THE REQUEST ▸ Revise the data below by replacing each occurrence of "Quantitative" with "Statistical", leaving everything else unchanged. Omit the pictures from your answer.

DATA LINES ▸
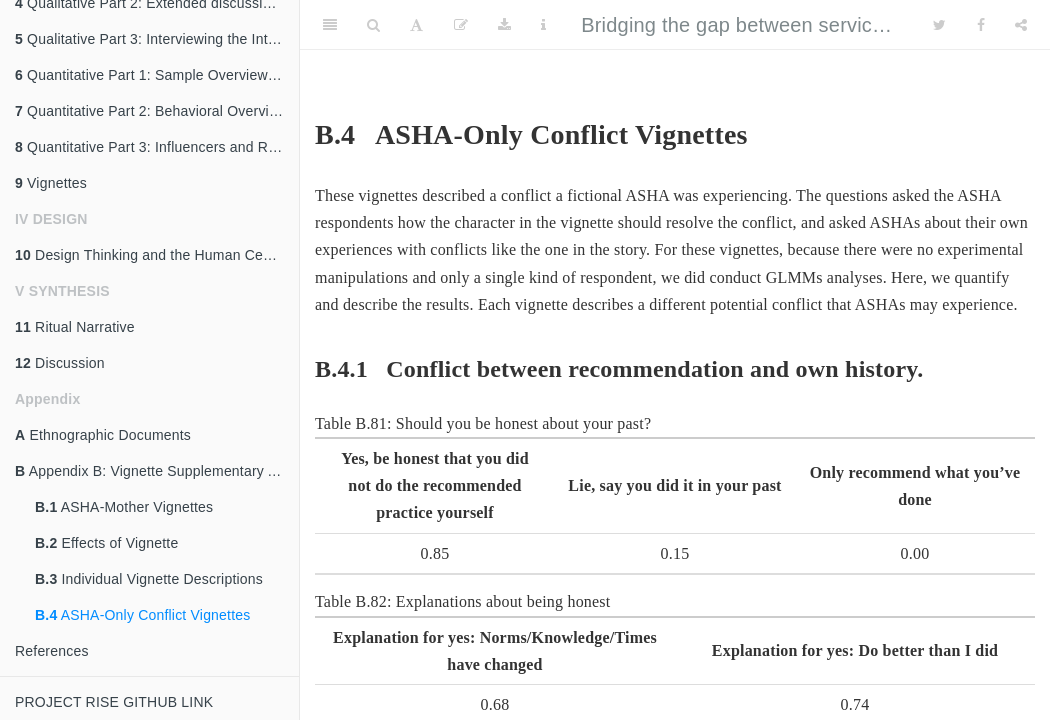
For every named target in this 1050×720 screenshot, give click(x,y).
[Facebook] (981, 25)
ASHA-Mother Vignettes (124, 507)
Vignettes (51, 183)
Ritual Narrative (75, 327)
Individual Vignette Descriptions (149, 579)
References (52, 651)
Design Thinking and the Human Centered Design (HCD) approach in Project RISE (157, 255)
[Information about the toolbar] (543, 25)
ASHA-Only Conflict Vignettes (142, 615)
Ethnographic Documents (103, 435)
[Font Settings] (416, 25)
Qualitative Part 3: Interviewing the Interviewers (157, 39)
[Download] (504, 25)
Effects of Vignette (106, 543)
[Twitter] (939, 25)
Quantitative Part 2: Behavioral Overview (151, 111)
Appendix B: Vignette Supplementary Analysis (157, 471)
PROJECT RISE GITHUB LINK (114, 702)
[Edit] (461, 25)
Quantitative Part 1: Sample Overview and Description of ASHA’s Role (157, 75)
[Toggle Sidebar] (330, 25)
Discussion (60, 363)
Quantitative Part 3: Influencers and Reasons (157, 147)
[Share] (1021, 25)
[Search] (373, 25)
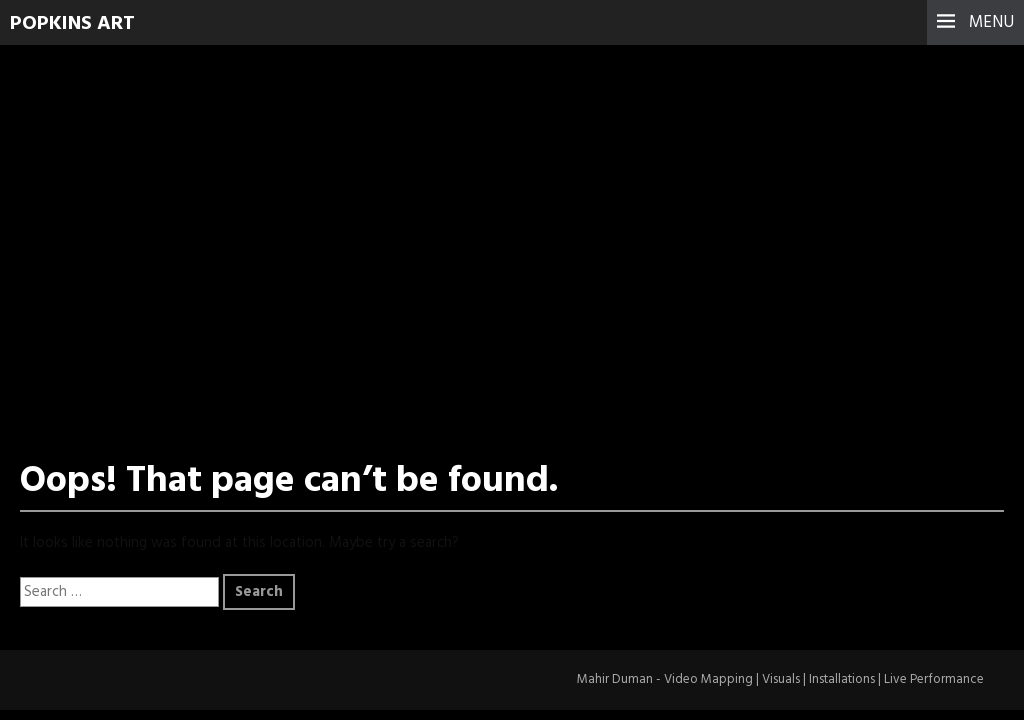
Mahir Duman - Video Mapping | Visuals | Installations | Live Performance (780, 679)
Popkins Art (72, 24)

SOLVED EXERCISE ▸
For every named target in this 1050×720 screenshot, give click(x,y).
[Facebook] (981, 25)
ASHA-Mother Vignettes (124, 507)
Vignettes (51, 183)
Ritual Narrative (75, 327)
Individual Vignette Descriptions (149, 579)
References (52, 651)
Design Thinking and the Human Centered Design (HCD) approach in Project RISE (157, 255)
[Information about the toolbar] (543, 25)
ASHA-Only Conflict Vignettes (142, 615)
Ethnographic Documents (103, 435)
[Font Settings] (416, 25)
Qualitative Part 3: Interviewing the Interviewers (157, 39)
[Download] (504, 25)
Effects of Vignette (106, 543)
[Twitter] (939, 25)
Statistical Part 2: Behavioral Overview (151, 111)
Appendix B: Vignette Supplementary Analysis (157, 471)
PROJECT RISE GITHUB LINK (114, 702)
[Edit] (461, 25)
Statistical Part 1: Sample Overview and Description of ASHA’s Role (157, 75)
[Toggle Sidebar] (330, 25)
Discussion (60, 363)
Statistical Part 3: Influencers and Reasons (157, 147)
[Share] (1021, 25)
[Search] (373, 25)
Mahir Duman - Video Mapping | Visuals | Installations | Live Performance (780, 679)
Popkins Art (72, 24)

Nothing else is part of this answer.